Synchronising/Crossposting topics across different Discourse sites

I currently have a topic one one site, which I would like to also have on another site. Whilst I could hyperlink it, what I would really love is the ability to edit it on either site, and have the changes reflected on both. This saves me from having one version of the topic which is vastly out of date, and instead keeps both topics constantly up to date. It also provides a way for me to decentralise the information from my site.
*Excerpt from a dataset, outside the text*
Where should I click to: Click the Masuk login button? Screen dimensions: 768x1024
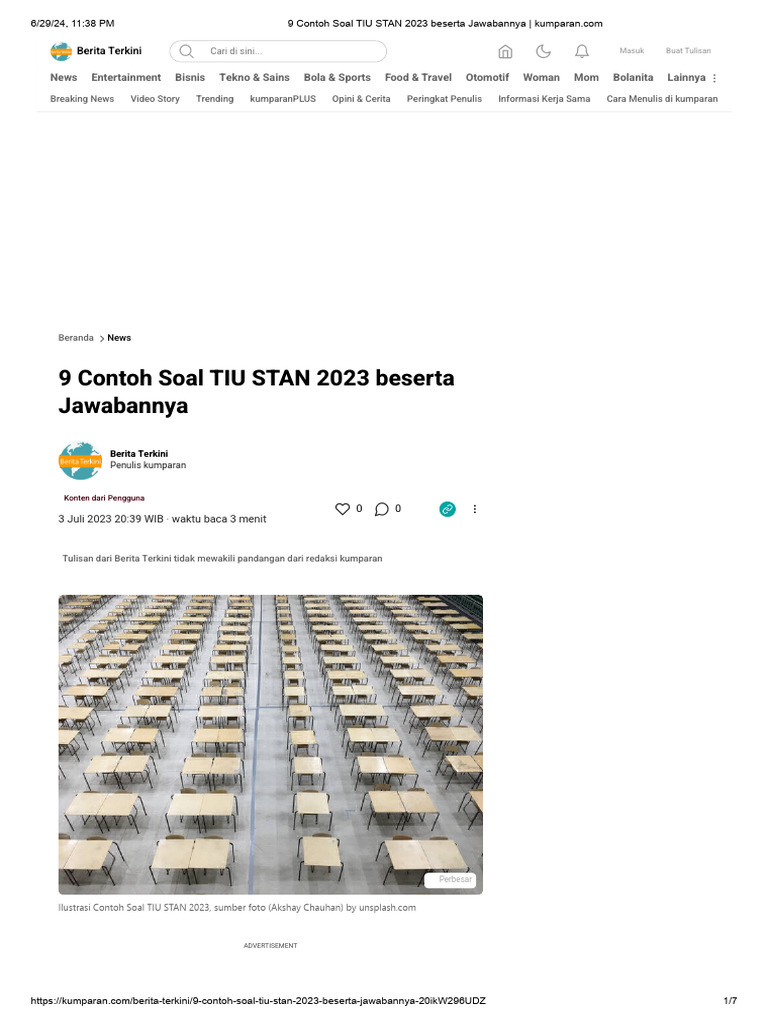[632, 51]
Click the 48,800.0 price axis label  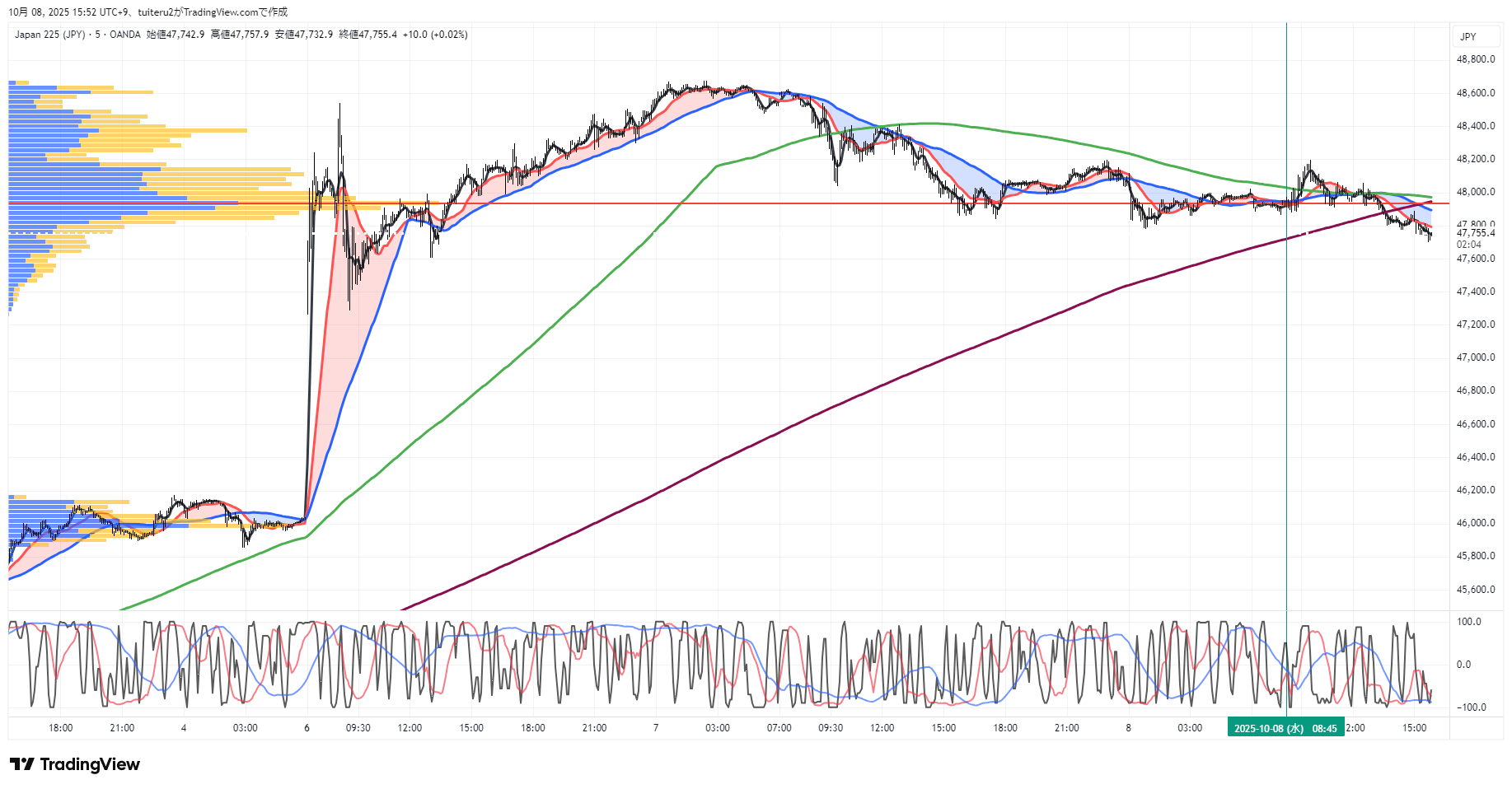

Some thoughts on functionality

  • As a starting point, one site would remain as host/owner of the topic, and the other(s) would essentially mirror it. Going further, I even wonder if a topic could somehow be inherited by a mirror topic if the original is deleted.
  • The topic should retain the ability to be hidden, closed etc on the mirror sites
  • The replies should not be synchronised – each site has a different userbase, so I can’t see how synchronising replies would work

I understand the implementation of such a feature is very far from trivial, but I’m wondering if this has ever been looked into, and what results/experiments already exist?

2 Likes

Having duplicate content on multiple sites is a big SEO no-no. This is not likely to be supported.

What is the use-case or purpose? You basically want the other sites to be a backup of the primay one?

2 Likes

Could you give a bit more information on this? From my perspective this would recuce the duplicate content.

Backup is not the objective, rather to create a single point of truth for topics which would make sense on more than one site.

To give a concrete example, I’m looking at changing my Visa. I have a Topic in my private Discourse which is basically a checklist of what needs to be done. However, my friends may also find this useful so I create the same topic on our shared Discourse. The problem is, that I need to synch the information of both topics separately instead of just updating a single topic. This means I often have one of the topics missing key information.

I guess this might even be possible with just an api key to the other site? Perhaps something like a button/section in the editor where a list of api keys and urls for the target topic can be created. When you make changes to a source topic, you can click something like “push changes to clones of this topic”. All this would do is push the update to the topics on other instances.

1 Like

Put the information in exactly one place where everyone can see it. A link is how to do that.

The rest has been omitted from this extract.